[Task A]:
In the comments about the replication study, who wrote the submitted article?
[Task B]:
Continue the comment thread about the replication study, picking up after its final sentence.

To the idea of replicating the experiment, replicating it as closely as possible is exactly what the statistical methods assume. The other concept you're speaking to seems more like establishing causation or just generally understanding when the observed effects do or do not result. That seems better as a separate study altogether.


You're right. I was referring specifically to the fact that in this replication study, they've actually bunched together many different studies into a single questionnaire that tests them all. So it's not a straight-up replication, but then, in the social sciences replications almost never are.


The submission is from 26 November 2013. (I read the article when it was first published and have read related articles about the Many Labs Replication Project before.) The article kindly submitted here is by experienced science writer Ed Yong and links to some helpful background reading, including his report about Daniel Kahneman's open letter from 2012.

The Journal of Open Psychology Data published findings of the replication study mentioned here,[1] and the PsycNET site of the American Psychological Assocation provides a citation to the published version of the study findings in a psychology journal.[2] Improving replicability in science is an ongoing effort not just in psychology but in most branches of science, and is critically important in medical studies.

[1] http://openpsychologydata.metajnl.com/article/view/jopd.ad/1...

[2] http://psycnet.apa.org/journals/zsp/45/3/142/


All of their data and methods are all online here: https://osf.io/ebmf8/

This is a very well done study and almost every criticism I've read in the comments is addressed in it if you read the write up.


The reproducibility initiative and its supporters have been called "replication bullies."

http://www.sciencemagazinedigital.org/sciencemagazine/23_may...

I kind of see their point, but in the end if your study can't be replicated, you have to take your lumps.

[Record extracts]:
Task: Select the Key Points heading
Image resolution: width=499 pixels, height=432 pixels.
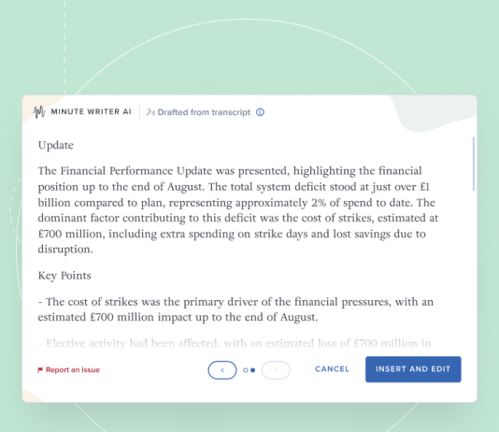Action: (64, 275)
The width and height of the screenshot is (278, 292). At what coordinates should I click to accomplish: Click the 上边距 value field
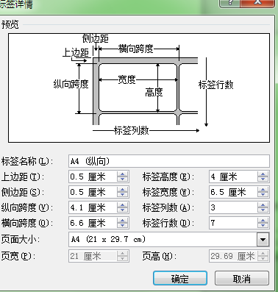pos(93,177)
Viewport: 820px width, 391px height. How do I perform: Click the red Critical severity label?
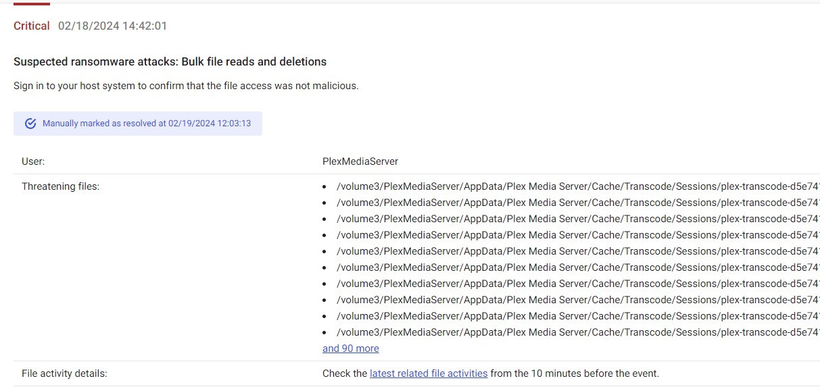(32, 26)
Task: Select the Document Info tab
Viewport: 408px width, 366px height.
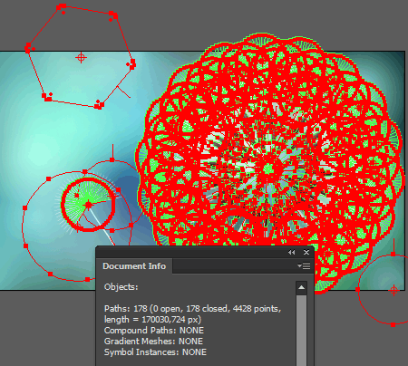Action: [134, 266]
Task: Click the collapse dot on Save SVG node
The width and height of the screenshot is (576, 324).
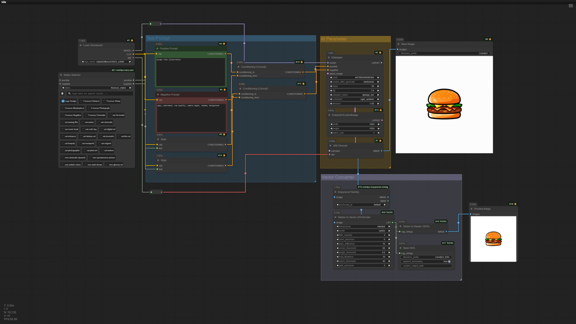Action: point(401,248)
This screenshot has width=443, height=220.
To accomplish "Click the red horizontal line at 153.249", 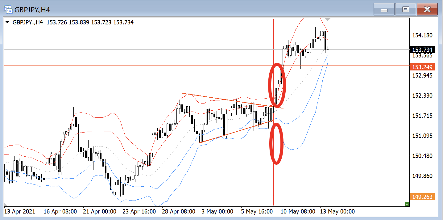I will tap(123, 65).
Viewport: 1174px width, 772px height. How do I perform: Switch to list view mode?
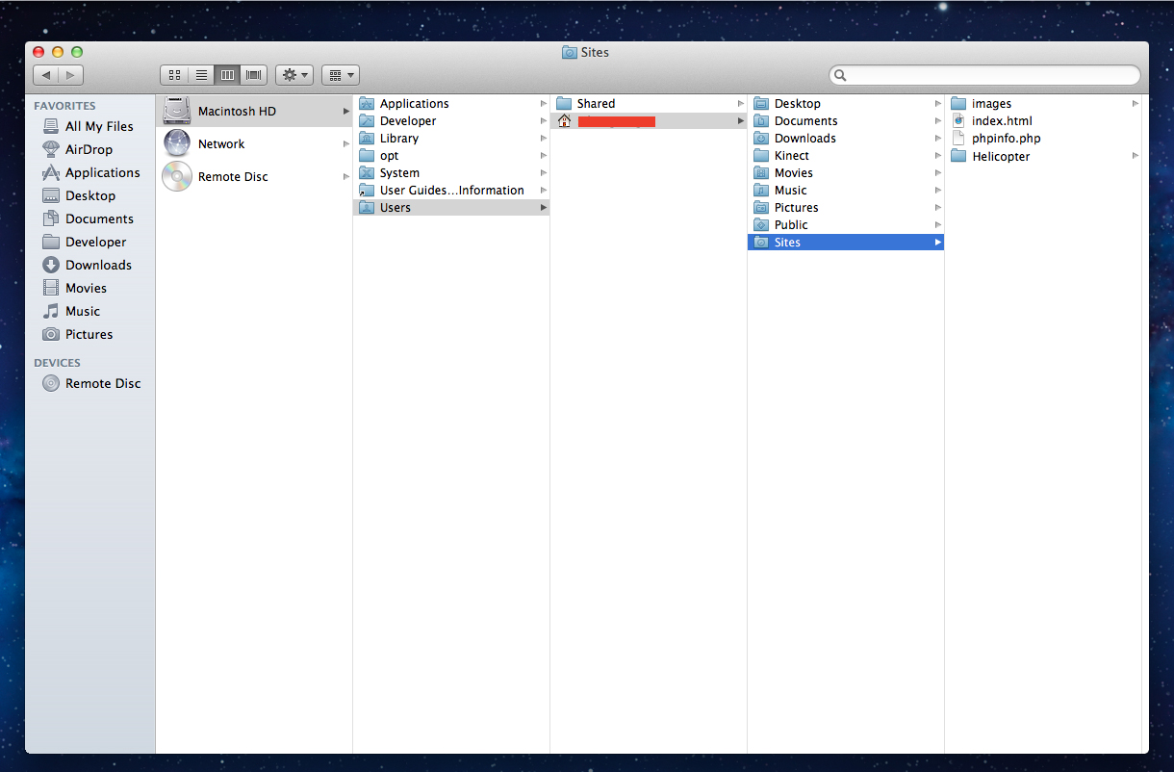(x=201, y=74)
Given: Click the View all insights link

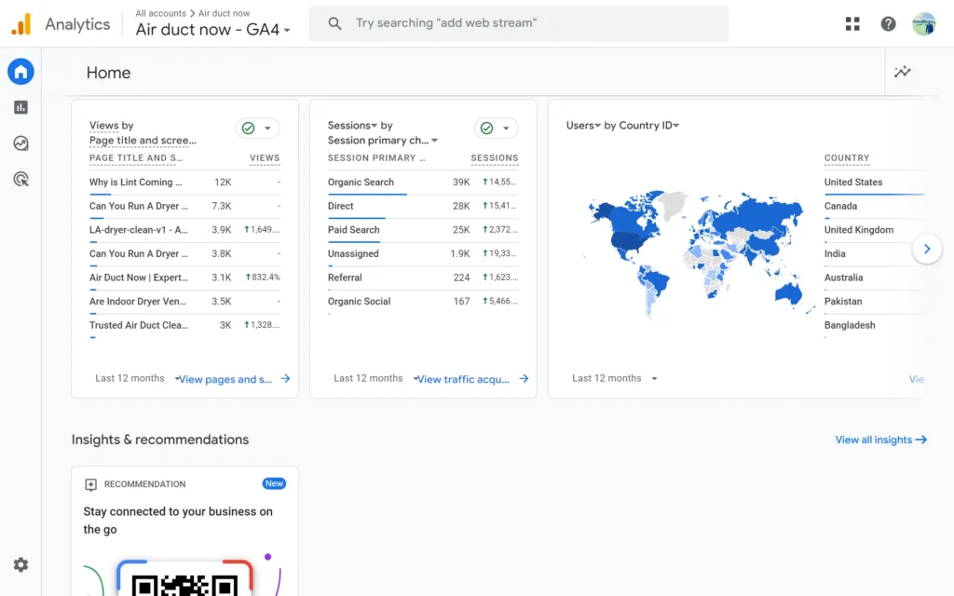Looking at the screenshot, I should pyautogui.click(x=880, y=440).
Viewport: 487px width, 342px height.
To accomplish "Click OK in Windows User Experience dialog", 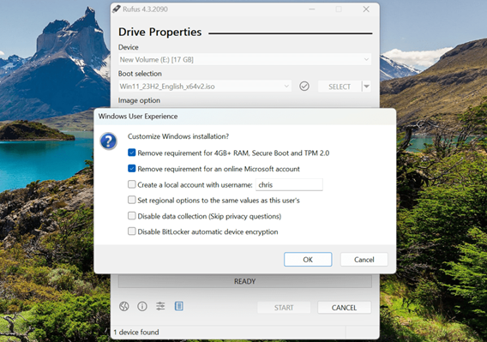I will point(308,260).
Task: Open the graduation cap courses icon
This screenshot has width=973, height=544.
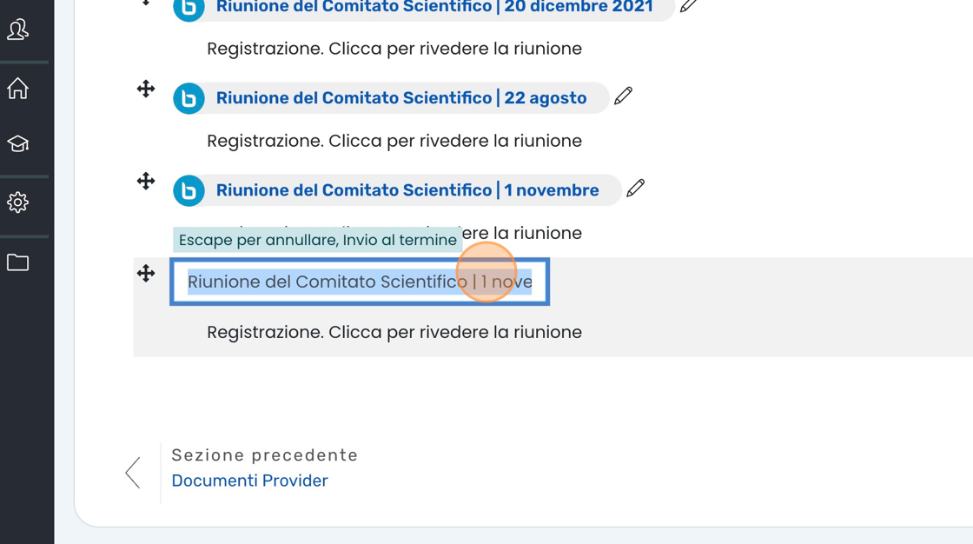Action: (x=17, y=144)
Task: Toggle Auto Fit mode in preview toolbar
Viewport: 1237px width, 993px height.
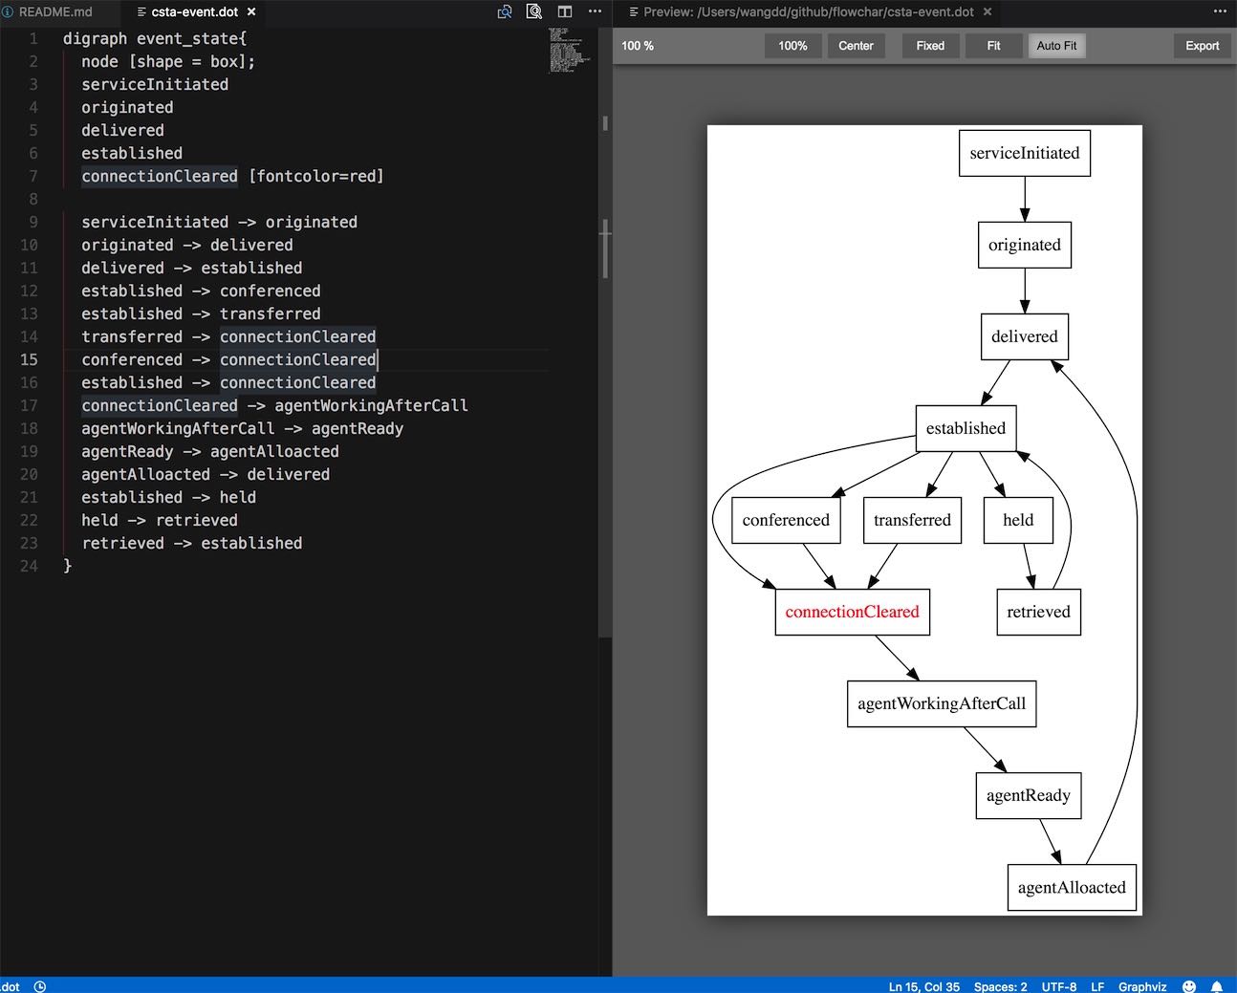Action: click(1055, 46)
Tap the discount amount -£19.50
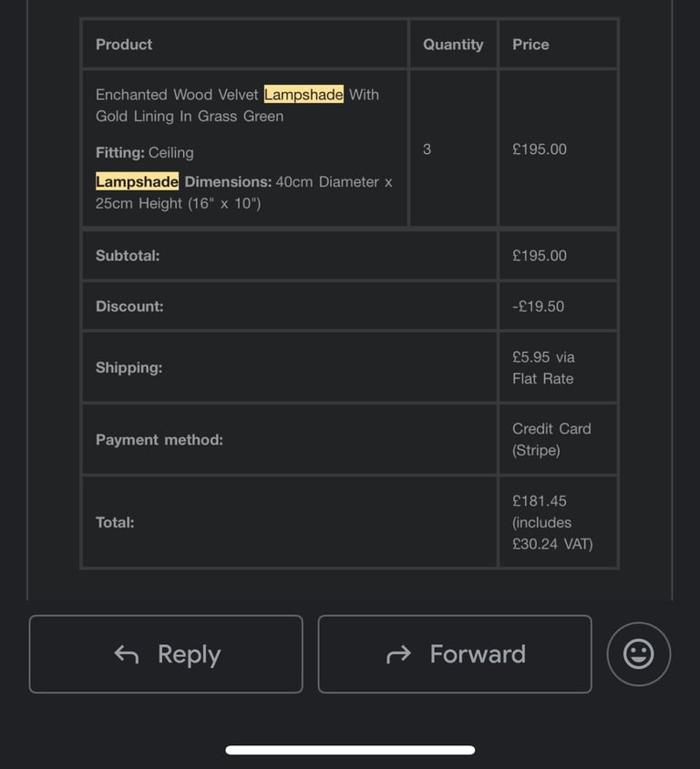The height and width of the screenshot is (769, 700). point(538,306)
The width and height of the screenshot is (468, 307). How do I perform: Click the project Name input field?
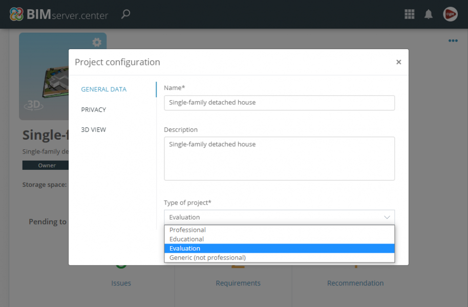[x=279, y=102]
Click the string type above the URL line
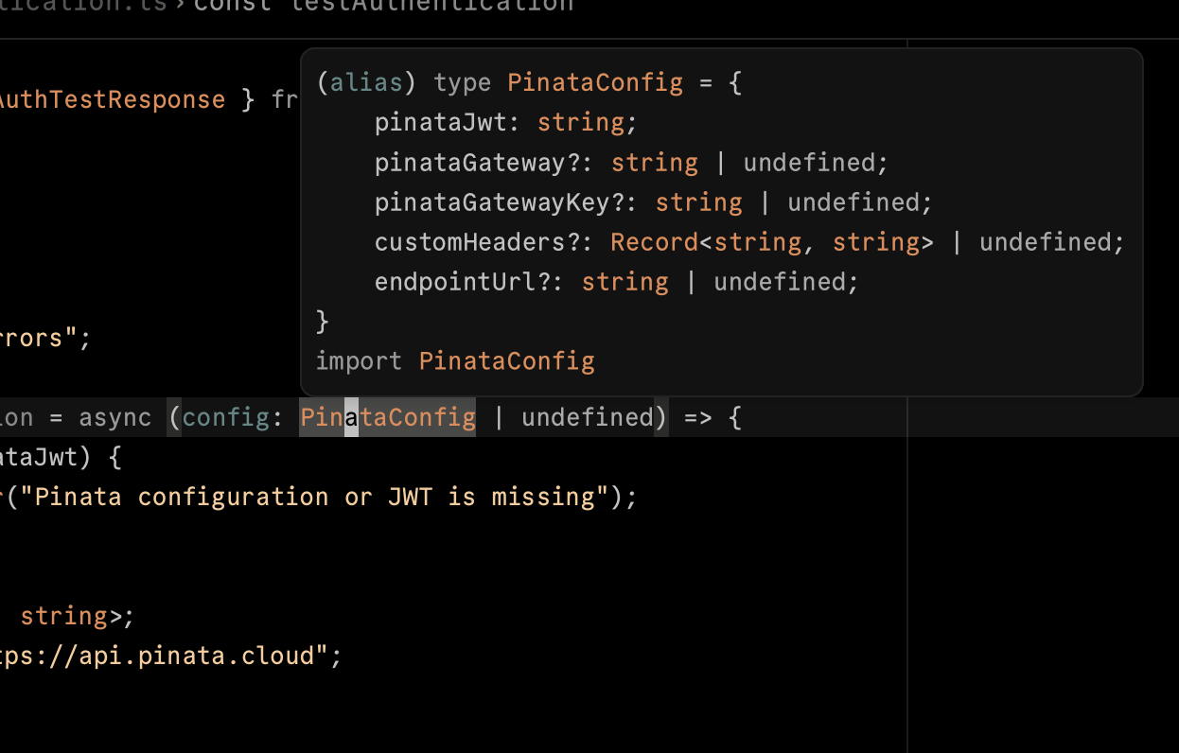 click(x=64, y=616)
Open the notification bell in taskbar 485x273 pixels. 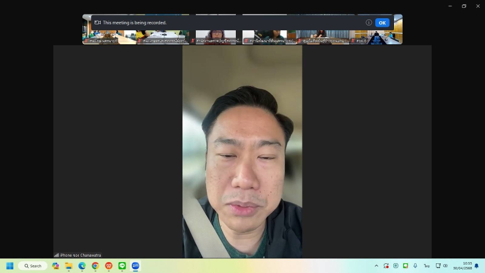tap(477, 266)
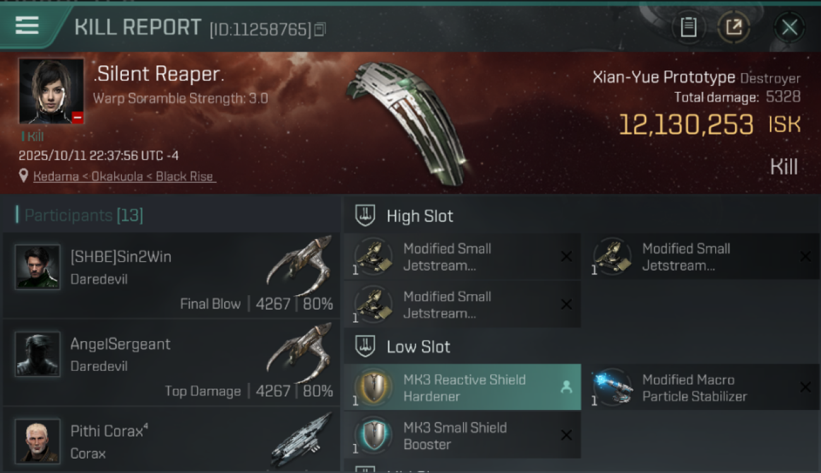Share kill report via export icon
This screenshot has width=821, height=473.
(x=734, y=27)
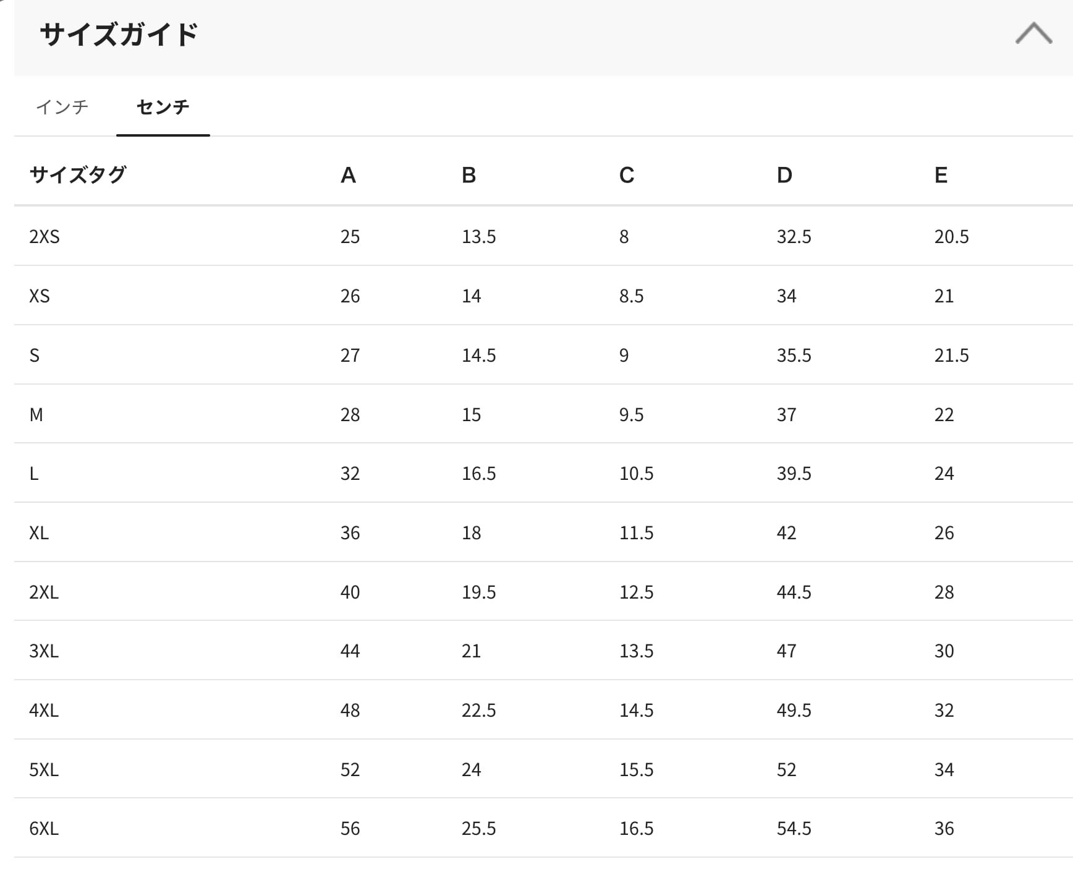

[Response area A]:
Ed Yong

[Response area B]:
<rant> And I think that psychology began to die when it became obsessed with statistics. Researching the mind has become an endless, bottom-up process with very few ideas and zero grand idea. I'm not even talking about practice... Being a psychologist myself, I'm bored through my skull with this illusion of objectivity (the general linear model is only a theory) and the pathetic little results it methodically crank out. The Rorschach is a test with very low statistical properties. I love it, it is useful. And I can prove it one case at the time. That's why I am learning computing and leave the tedious gravy train of meta-analyses, rotated factor-analyses and manualized, empirically validated methods behind me.</rant>


Great idea, lets go on our gut feelings rather than science. Lets apply this to other fields too. Driving a car will become much more exiting when it can explode any second. Homeopathy is medicine with very low statistical properties, but it's so much fun! I love it, it's so useful! And the car engineers and pharmaceutical scientists will no longer have to do that boring math and statistics. Lets leave empirically validated methods behind us!

Hint: if the statistics show that the results are pathetic, then the results are pathetic. Ignoring statistics merely sweeps that under the rug, it doesn't fix it.


An even better idea: Let's live according to probabilities. That will be fun too. And there are tons of positive results that are pathetic. Study shows that impact of hammer on foot causes sensation of pain compared to control group (p<.001). Obsession with statistics is the culprit not statistics. It's just a tool like another. Not a TOE.


Like many "soft-sciences", psychology has had a serious case of physics-envy since at least the days of Freud, with it only getting worse since. There were some brief respites now and again, with the likes of Jungian and Humanistic psychology. But these have largely been stamped out by scientistic, mechanistic, reductionist approaches.